DDT does kill mosquitoes, but it’s a broad-spectrum insecticide that kills most insects plus many organisms closely related to them, many of which are species that help control mosquitoes naturally.  Once those species are reduced or gone, we will have fewer options for biocontrol and will rely instead on the continued use of technological solutions, which are short-lived and inevitably fail when applied to biological problems.  Mosquitoes are part of the human and natural ecosystems; to control them with DDT, we would literally be poisoning our own homes and environment.  Using chemical solutions to pest species, we continue to simplify our environment and continue to lose valuable assets for addressing future challenges. 

Photo Credit: jetsandzeppelins at Flickr.com
Photo Credit: jetsandzeppelins at Flickr.com

When biological problems emerge, we should examine the environmental context in our search for solutions.  In an intact ecosystem, the checks and balances that exist among predators and prey prevent any one species from dominating or damaging the system for very long.  In the human ecosystem, we should ask what has changed, what natural controls might be missing, and what in our environment is favoring the spread of the problem.  The human environment has been simplified, many biological parts of a healthy ecosystem are missing, and our interactions with the environment are typically technological. 

Our entire history of synthetic chemicals (technological solutions) to control agricultural pests has revealed some very profound truths that govern our interactions with nature: biological problems will adapt to technological solutions, technological solutions will inevitably fail, the rate of failure increases with the intensity of the technology, and the damage wrought by technology makes the future use of biological solutions even more difficult. In stark contrast, the most successful solutions to human pathogens have been to manipulate the human immune system (a biological solution) through the use of vaccines.

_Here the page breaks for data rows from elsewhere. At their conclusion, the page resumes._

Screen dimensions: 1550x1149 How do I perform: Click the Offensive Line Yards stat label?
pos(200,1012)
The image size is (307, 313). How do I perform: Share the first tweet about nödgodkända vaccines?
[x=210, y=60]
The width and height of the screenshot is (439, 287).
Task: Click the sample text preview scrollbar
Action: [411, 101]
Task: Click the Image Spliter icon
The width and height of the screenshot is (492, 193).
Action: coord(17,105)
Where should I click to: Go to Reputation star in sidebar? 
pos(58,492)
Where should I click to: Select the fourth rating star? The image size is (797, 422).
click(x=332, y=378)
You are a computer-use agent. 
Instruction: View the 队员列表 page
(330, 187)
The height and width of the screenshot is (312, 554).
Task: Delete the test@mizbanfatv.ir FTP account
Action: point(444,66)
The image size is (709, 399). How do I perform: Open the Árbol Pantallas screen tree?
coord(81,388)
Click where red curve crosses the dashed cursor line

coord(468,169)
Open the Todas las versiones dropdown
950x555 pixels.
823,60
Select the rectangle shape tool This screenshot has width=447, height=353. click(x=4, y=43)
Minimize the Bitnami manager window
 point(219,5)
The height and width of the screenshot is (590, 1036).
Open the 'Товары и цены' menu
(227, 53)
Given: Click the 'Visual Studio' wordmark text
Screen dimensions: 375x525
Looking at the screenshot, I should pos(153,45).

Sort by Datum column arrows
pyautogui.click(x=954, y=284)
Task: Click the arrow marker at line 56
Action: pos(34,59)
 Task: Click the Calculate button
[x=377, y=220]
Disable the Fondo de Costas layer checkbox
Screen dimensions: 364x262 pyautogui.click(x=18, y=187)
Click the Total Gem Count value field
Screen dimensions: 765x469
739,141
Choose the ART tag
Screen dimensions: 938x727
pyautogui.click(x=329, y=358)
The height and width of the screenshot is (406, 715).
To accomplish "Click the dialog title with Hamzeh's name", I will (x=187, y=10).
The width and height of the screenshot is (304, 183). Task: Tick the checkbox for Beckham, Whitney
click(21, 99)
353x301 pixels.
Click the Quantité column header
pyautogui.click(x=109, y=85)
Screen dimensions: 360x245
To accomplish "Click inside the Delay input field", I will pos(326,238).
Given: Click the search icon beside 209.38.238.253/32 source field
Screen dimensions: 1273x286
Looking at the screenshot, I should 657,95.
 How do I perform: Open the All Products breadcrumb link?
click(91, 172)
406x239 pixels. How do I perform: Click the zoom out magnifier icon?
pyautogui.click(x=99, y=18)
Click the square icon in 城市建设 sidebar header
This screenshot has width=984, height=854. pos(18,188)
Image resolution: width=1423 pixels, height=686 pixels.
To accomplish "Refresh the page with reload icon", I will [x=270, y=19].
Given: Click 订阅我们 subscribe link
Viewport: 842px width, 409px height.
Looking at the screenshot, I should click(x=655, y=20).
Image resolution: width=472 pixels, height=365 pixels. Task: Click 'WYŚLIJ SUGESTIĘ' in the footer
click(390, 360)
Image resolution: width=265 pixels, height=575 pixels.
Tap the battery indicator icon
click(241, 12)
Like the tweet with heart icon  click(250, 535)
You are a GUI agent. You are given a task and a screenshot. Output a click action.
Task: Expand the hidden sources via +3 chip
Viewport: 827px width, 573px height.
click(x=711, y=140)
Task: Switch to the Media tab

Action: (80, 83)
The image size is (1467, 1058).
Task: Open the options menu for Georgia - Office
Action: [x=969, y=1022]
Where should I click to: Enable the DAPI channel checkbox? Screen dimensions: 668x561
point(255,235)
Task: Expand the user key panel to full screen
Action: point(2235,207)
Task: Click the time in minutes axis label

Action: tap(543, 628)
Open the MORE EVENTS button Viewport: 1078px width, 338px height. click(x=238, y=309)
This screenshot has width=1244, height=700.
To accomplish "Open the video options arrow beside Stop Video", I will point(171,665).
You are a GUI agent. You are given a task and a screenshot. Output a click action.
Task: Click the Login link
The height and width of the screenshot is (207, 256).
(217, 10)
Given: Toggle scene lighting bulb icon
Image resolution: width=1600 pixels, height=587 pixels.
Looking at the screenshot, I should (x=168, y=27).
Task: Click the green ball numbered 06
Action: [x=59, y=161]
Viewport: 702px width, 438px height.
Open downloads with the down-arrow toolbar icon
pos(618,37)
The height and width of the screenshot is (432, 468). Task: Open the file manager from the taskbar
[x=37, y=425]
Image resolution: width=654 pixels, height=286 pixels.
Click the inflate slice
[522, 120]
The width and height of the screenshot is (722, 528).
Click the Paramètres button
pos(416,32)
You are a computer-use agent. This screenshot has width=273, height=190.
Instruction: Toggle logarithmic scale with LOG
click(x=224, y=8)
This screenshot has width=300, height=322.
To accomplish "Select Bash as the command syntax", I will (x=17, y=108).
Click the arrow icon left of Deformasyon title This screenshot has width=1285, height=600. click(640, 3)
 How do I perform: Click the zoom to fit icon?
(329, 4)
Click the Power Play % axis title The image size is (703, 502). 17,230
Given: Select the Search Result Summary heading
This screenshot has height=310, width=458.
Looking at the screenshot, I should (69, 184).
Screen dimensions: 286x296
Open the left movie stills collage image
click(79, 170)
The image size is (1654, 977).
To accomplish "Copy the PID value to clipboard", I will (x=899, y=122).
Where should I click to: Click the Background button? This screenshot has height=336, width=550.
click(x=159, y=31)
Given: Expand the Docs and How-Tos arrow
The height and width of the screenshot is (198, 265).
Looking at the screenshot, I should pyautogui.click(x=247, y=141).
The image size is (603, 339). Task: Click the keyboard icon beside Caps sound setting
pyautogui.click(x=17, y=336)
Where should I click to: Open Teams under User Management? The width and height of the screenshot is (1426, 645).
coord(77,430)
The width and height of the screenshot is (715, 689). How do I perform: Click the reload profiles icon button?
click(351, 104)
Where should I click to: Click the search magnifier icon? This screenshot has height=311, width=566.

We must protect human health from the Zika virus, but turning to DDT is not a viable solution.  Aside from the well-known ecotoxicology issues associated with DDT, we have proven a thousand times since 1950 that insecticides do not eradicate pests, that control is illusory, and that such technology can reduce our ability manage future problems.  Mosquito abundance is symptomatic of a deeper environmental imbalance and one that will not be solved with DDT, but one that can be solved by understanding the biology behind it.